Bi-Level Demand-Sensitive LED Street Lighting Systems
Dr. Saifur Rahman | Virginia Tech - Advanced Research Institute
Objectives of the Demonstration
The objective of this demonstration project was to deploy an energy efficient light emitting diode (LED) street lighting system with an intelligent controller as a retrofit to an existing system at Naval Surface Warfare Center, Carderock Division (NSWCCD) Headquarters in West Bethesda, Maryland.
The specific objectives were to:
- Validate the performance and expected operational costs and benefits of the bi‐level demand‐sensitive LED street lighting systems for energy efficiency.

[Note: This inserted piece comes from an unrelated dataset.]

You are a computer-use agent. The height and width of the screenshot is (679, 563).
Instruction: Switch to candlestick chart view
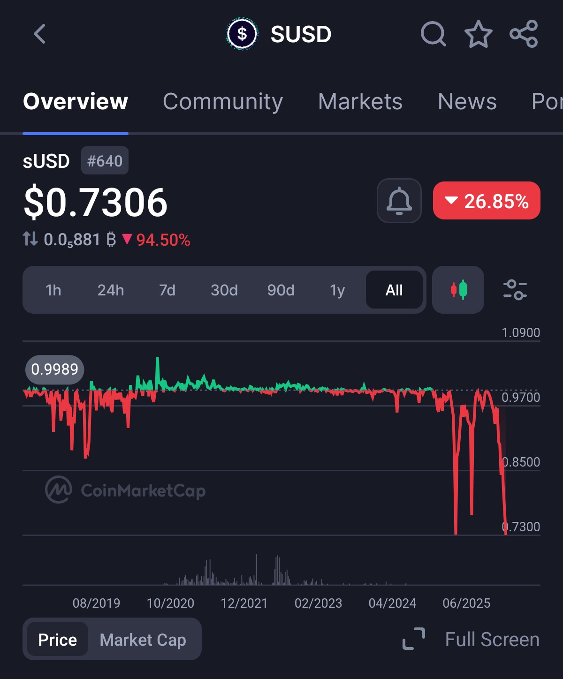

- Work with Carderock Division Headquarters to evaluate technology acceptance, seek feedback, and provide appropriate guidance to assist in full‐scale deployment.
- Provide field experience data and an energy efficiency streetlight model that can be applied at other Department of Defense (DoD) installations around the United States.
During the course of the project, Virginia Tech and Old Dominion University, working in collaboration with Echelon Corp., developed, deployed, and evaluated the operational performance of a smart bi-level demand-sensitive LED lighting system for outdoor street lighting applications that allows dimming as well as traffic sensing capability through a centralized controller. The existing eight units of High Pressure Sodium (HPS) lamps were monitored for 1 year to capture their electrical energy consumption and operational performance, including illumination level and color rendition index. The set of LED lamps, together with their sensing and control unit, were then installed, and post-installation monitoring was performed during the subsequent year.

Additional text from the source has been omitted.